→ PROBLEM STATEMENT
Arrange the lines of the rows below as a numbered list, starting at the line that contains "coordinates (540, 36)." and ending at the line that contains "line-number: 138 is", with blank lines left out.

GIVEN DATA Start Marker

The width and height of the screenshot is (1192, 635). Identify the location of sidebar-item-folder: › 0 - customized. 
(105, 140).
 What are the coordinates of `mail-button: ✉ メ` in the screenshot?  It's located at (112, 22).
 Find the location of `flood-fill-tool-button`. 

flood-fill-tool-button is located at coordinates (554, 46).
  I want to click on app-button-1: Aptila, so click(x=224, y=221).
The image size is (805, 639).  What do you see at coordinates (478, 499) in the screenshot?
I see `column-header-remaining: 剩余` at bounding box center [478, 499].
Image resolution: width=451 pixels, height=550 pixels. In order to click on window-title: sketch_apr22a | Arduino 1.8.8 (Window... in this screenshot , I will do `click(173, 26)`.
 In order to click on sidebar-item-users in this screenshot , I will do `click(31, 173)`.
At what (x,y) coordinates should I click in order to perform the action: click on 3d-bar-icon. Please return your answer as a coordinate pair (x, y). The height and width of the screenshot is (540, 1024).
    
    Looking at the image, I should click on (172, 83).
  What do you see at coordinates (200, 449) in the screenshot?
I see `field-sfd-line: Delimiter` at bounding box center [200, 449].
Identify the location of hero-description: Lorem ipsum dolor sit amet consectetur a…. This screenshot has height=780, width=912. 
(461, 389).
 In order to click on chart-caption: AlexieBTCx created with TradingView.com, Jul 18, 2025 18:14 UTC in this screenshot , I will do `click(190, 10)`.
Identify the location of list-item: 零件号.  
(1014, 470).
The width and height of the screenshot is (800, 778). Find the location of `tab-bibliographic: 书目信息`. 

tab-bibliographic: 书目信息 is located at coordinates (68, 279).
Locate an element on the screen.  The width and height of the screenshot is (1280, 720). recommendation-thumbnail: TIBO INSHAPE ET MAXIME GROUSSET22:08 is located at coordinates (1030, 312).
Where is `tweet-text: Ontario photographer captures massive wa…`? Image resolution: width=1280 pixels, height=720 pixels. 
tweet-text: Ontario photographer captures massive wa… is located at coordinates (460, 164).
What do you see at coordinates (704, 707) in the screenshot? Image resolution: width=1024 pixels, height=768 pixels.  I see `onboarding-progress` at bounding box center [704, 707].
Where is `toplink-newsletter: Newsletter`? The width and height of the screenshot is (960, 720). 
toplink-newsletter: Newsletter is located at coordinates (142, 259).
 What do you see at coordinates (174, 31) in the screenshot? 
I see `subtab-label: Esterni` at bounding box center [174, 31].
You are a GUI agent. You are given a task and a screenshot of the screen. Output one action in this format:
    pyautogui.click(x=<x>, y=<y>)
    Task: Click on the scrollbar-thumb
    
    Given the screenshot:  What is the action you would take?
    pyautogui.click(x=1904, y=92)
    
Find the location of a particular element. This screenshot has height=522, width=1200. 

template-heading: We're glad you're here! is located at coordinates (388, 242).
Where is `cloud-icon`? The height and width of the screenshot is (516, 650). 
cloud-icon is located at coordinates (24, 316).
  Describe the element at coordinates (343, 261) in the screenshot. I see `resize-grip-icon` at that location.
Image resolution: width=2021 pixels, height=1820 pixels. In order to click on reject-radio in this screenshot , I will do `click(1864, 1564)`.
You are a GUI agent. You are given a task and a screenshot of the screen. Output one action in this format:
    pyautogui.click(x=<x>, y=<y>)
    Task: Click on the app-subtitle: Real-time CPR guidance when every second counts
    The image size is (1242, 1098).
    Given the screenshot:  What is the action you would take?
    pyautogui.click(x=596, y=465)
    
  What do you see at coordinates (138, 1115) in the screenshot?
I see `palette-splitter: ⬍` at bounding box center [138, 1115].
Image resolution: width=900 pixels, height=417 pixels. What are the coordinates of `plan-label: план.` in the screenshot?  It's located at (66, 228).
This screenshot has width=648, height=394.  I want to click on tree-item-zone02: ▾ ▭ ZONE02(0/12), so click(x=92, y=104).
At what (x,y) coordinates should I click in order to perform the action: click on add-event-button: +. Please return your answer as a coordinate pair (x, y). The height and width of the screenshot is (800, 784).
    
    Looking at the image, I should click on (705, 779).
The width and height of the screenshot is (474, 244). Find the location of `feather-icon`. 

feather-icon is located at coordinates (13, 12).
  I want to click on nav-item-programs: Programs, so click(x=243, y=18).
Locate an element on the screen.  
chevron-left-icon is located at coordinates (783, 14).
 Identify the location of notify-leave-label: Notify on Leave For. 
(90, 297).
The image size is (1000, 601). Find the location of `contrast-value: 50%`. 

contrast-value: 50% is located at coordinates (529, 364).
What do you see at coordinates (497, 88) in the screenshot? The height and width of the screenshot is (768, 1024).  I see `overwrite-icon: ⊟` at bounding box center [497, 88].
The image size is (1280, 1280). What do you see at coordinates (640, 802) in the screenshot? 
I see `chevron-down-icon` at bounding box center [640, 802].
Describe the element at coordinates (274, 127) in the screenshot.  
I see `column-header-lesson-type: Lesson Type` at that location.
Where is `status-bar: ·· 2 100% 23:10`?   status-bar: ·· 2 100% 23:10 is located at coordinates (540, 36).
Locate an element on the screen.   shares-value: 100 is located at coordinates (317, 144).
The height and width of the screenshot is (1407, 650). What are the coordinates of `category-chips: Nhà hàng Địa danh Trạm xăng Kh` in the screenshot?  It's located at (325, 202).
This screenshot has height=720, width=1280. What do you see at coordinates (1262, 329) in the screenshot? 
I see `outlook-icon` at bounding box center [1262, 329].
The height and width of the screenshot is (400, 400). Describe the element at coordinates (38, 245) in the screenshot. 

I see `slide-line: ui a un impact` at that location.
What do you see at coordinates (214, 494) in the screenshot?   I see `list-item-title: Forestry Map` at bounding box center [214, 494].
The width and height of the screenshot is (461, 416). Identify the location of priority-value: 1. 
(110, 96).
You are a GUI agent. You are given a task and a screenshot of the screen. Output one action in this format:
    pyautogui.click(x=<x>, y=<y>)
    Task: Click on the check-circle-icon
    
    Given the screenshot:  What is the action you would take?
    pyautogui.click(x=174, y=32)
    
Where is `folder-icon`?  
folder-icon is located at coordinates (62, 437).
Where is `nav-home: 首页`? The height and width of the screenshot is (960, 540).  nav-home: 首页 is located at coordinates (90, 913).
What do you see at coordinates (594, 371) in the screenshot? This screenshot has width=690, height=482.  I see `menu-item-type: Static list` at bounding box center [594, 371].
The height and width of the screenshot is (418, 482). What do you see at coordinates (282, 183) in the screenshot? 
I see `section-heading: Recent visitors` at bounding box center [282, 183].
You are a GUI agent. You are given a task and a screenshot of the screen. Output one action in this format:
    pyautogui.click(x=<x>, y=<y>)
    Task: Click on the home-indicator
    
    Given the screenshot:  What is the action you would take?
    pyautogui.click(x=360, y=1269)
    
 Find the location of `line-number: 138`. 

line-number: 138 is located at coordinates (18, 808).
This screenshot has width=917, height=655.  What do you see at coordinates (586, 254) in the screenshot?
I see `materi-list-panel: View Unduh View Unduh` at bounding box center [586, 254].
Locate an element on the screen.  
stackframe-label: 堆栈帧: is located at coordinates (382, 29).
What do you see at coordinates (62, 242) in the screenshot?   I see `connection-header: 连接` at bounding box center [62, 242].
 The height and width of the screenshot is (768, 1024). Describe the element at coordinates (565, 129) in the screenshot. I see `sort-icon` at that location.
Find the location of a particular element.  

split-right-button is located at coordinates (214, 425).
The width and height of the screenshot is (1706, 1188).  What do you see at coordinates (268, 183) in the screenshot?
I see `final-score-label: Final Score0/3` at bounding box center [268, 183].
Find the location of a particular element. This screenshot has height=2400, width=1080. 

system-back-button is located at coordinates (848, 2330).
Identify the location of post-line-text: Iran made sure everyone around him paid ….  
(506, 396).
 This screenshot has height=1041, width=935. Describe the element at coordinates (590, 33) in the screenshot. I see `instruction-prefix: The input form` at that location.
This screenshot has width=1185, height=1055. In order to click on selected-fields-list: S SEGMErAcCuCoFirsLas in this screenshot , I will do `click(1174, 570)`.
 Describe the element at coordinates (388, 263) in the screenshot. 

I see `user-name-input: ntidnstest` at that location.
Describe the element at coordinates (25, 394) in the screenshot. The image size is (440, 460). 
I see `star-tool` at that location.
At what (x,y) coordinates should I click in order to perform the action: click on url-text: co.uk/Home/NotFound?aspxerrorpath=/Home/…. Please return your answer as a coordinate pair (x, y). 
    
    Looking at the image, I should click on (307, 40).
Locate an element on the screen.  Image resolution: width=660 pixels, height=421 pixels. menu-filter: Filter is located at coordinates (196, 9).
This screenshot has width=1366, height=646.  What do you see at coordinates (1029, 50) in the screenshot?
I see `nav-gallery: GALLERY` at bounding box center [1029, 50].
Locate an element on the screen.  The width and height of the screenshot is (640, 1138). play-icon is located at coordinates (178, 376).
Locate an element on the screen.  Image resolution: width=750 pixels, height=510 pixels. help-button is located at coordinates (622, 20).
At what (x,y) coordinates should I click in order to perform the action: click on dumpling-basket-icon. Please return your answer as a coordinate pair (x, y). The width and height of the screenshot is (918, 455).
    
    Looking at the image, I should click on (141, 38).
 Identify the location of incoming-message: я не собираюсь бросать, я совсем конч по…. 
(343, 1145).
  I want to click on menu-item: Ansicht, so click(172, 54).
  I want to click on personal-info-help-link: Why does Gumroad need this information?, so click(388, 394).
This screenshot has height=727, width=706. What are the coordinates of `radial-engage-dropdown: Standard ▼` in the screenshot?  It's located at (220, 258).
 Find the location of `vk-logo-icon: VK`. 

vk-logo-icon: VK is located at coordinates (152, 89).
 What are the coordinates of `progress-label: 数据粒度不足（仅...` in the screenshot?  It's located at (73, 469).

GIVEN DATA End Marker

→ EXERCISE RESULT
1. Where is `status-bar: ·· 2 100% 23:10`?   status-bar: ·· 2 100% 23:10 is located at coordinates (540, 36).
2. Locate an element on the screen.   shares-value: 100 is located at coordinates (317, 144).
3. The height and width of the screenshot is (1407, 650). What are the coordinates of `category-chips: Nhà hàng Địa danh Trạm xăng Kh` in the screenshot?  It's located at (325, 202).
4. This screenshot has height=720, width=1280. What do you see at coordinates (1262, 329) in the screenshot? 
5. I see `outlook-icon` at bounding box center [1262, 329].
6. The height and width of the screenshot is (400, 400). Describe the element at coordinates (38, 245) in the screenshot. 
7. I see `slide-line: ui a un impact` at that location.
8. What do you see at coordinates (214, 494) in the screenshot?   I see `list-item-title: Forestry Map` at bounding box center [214, 494].
9. The width and height of the screenshot is (461, 416). Identify the location of priority-value: 1. 
10. (110, 96).
11. You are a GUI agent. You are given a task and a screenshot of the screen. Output one action in this format:
12.     pyautogui.click(x=<x>, y=<y>)
13.     Task: Click on the check-circle-icon
14.     Given the screenshot:  What is the action you would take?
15.     pyautogui.click(x=174, y=32)
16. Where is `folder-icon`?  
17. folder-icon is located at coordinates (62, 437).
18. Where is `nav-home: 首页`? The height and width of the screenshot is (960, 540).  nav-home: 首页 is located at coordinates (90, 913).
19. What do you see at coordinates (594, 371) in the screenshot? This screenshot has width=690, height=482.  I see `menu-item-type: Static list` at bounding box center [594, 371].
20. The height and width of the screenshot is (418, 482). What do you see at coordinates (282, 183) in the screenshot? 
21. I see `section-heading: Recent visitors` at bounding box center [282, 183].
22. You are a GUI agent. You are given a task and a screenshot of the screen. Output one action in this format:
23.     pyautogui.click(x=<x>, y=<y>)
24.     Task: Click on the home-indicator
25.     Given the screenshot:  What is the action you would take?
26.     pyautogui.click(x=360, y=1269)
27.  Find the location of `line-number: 138`. 
28. line-number: 138 is located at coordinates (18, 808).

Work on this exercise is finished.